Stockton will defend current treatment of pensions at Oct. 1 hearing

By Kali Hays

New York, Sept. 26 – The City of Stockton, Calif., is confident heading into its Oct. 1 hearing at the U.S. Bankruptcy Court for the Eastern District of California to consider pension issues contained in its proposed Chapter 9 plan of adjustment, according to the city’s public information officer Connie Cochran.

Hold-out creditors Franklin High Yield Tax-Free Income Fund and Franklin California High Yield Municipal Fund which have a combined claim of $35 million against Stockton, have consistently objected to treatment of the pensions.

Under the current plan of adjustment, Franklin stands to recover about 1% of its claim.

At a previous plan status hearing on July 8, judge Christopher Klein asked the city for additional briefs with a “more focused analysis” regarding its largest debt, pensions of retired and current city employees to be paid in the proposed plan, according to Cochran.

Judge Klein is considering ruling on whether Stockton’s pension obligations can be impaired during bankruptcy or if the California State Law granting the California Public Employee’ Retirement System (CalPERS) a senior and priming lien upon the termination of a pension plan is legally enforceable during bankruptcy.

According to Stockton, if it were to cut into pensions in order to reduce its debt, its participation in CalPERS would be terminated causing a 60% reduction overall on employee pensions while allowing CalPERS a $1.6 billion lien against the city.

Stockton case

The city intends to present an oral argument at the upcoming hearing defending its decision to not make further pension cuts to reduce its roughly $900 million of debt and said that any court decision on its legal ability to impair pensions is unnecessary.

“Ultimately, whether the city can legally impair pensions is purely an academic question,” Stockton stated in an August brief supporting its plan.

“Stockton has already reduced its pension obligations indirectly, and has imposed drastic cuts to its staffing, compensation and other post-employment benefits. All of these reductions have fallen squarely on the shoulders of the city’s retirees and current employees.”
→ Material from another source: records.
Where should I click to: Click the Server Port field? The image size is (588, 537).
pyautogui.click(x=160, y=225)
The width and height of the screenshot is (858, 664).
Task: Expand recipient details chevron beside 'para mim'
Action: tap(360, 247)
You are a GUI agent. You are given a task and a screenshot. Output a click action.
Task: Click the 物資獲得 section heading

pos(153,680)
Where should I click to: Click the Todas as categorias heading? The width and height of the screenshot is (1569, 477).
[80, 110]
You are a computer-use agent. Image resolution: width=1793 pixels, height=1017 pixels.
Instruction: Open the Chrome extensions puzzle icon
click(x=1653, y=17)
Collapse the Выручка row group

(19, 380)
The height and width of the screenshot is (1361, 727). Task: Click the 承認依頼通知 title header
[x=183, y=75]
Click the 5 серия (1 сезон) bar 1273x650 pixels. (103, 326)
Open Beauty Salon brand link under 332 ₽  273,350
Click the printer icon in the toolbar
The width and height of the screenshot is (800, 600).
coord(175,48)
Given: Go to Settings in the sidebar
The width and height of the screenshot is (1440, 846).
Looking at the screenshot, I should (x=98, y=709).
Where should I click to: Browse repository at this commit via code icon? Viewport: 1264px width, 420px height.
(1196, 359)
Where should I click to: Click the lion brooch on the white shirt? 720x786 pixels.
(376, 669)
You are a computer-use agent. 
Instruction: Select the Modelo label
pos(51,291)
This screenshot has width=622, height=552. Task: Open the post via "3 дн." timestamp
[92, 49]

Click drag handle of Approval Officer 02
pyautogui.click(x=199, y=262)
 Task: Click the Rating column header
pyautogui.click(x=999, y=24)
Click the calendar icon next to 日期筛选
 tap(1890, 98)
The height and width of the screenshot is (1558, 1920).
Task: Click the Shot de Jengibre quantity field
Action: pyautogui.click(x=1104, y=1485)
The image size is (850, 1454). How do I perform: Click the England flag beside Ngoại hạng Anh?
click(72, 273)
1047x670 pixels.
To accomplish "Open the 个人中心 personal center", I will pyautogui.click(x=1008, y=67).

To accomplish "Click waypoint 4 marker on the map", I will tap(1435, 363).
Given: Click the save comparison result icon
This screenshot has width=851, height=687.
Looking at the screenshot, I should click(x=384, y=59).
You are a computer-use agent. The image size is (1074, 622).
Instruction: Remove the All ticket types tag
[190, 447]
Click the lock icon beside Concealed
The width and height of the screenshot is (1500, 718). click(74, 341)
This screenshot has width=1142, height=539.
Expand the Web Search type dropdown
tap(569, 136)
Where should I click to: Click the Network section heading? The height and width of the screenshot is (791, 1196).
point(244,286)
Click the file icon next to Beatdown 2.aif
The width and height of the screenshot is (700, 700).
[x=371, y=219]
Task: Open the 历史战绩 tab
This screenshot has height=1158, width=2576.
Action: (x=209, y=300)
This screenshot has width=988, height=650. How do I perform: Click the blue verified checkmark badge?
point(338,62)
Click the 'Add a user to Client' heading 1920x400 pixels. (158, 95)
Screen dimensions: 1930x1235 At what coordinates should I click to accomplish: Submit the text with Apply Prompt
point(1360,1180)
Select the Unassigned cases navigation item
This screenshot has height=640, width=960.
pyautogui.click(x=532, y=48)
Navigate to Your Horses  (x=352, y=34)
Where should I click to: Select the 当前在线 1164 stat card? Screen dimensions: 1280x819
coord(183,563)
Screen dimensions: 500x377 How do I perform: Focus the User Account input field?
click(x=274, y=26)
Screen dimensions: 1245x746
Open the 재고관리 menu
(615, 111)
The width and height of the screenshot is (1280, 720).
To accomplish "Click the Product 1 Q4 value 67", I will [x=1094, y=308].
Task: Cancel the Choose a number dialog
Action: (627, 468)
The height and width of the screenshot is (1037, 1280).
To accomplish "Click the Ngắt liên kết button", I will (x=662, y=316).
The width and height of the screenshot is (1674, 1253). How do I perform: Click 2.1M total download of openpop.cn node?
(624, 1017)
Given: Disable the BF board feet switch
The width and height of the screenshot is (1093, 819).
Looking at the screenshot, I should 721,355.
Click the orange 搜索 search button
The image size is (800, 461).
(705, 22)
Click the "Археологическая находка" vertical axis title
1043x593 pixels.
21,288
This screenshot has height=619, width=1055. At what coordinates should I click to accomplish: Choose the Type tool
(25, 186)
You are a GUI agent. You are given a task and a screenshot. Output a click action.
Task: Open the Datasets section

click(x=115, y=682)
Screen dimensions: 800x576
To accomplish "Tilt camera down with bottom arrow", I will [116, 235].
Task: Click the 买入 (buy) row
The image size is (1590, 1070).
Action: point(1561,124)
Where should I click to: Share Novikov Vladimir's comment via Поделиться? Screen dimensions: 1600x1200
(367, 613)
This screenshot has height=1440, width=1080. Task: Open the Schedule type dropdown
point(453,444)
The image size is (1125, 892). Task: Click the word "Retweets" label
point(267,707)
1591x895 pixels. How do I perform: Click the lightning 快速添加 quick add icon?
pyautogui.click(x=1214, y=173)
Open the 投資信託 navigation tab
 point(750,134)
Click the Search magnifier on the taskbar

Cuts already implemented by the city include temporary reductions in the hiring of new employees, hiring new employees at lower wages and the elimination of retiree healthcare.

“The fact is that if Stockton has any hope of retaining its key employees essential to public health and safety such as its sworn police officers, its only option is not to impair its pension obligations,” the brief stated.

Franklin argument

In a September court filing, Franklin argued that Stockton is able to “impair and adjust its massive liability for unfunded pension benefits” but that it “simply chooses not to do so.”

Franklin contends that the city’s treatment of pensions under the proposed plan is unfair and its relationship with CalPERS is “voluntary and subject to termination” in bankruptcy.

Representatives for Franklin could not be reached for comment.

“Whether or not the city’s reasons for preserving the pensions are valid, Bankruptcy Code affords no preferential or exalted position to a municipal debtor’s unfunded pension liabilities, no matter how much the municipality would like to honor those liabilities,” the filing stated.

According to Franklin’s filing, the rules under bankruptcy “prohibit a debtor from picking and choosing among its creditors, paying some in full and then pleading poverty as a justification for paying others virtually nothing.”

“It would be much easier for the city simply to treat Franklin fairly in this reorganization. If, however, the city persists in attempting to cram down a miniscule recovery on Franklin, the city must face up to the fact that it cannot have its cake and eat it too,” the filing stated.

“If the city wishes to cram down Franklin, it must pursue pension alternatives.”

No alternative

In its brief, Stockton said that Franklin’s arguments are “half-hearted” and “hollow” and offer no “feasible alternative” to the current plan of adjustment.

Cochran would not address Franklin’s objections directly and would not “speculate” on the outcome of the upcoming hearing, but expressed conviction in Stockton’s plan.

“The issues are complex, but we are confident in our proposed plan of adjustment and know that it is a plan the city can realistically afford and implement,” Cochran said.

“We're looking forward to October 1, exiting bankruptcy and implementing our plan.”

Stockton filed for bankruptcy on June 28, 2012 under Chapter 9 case number 12-32118.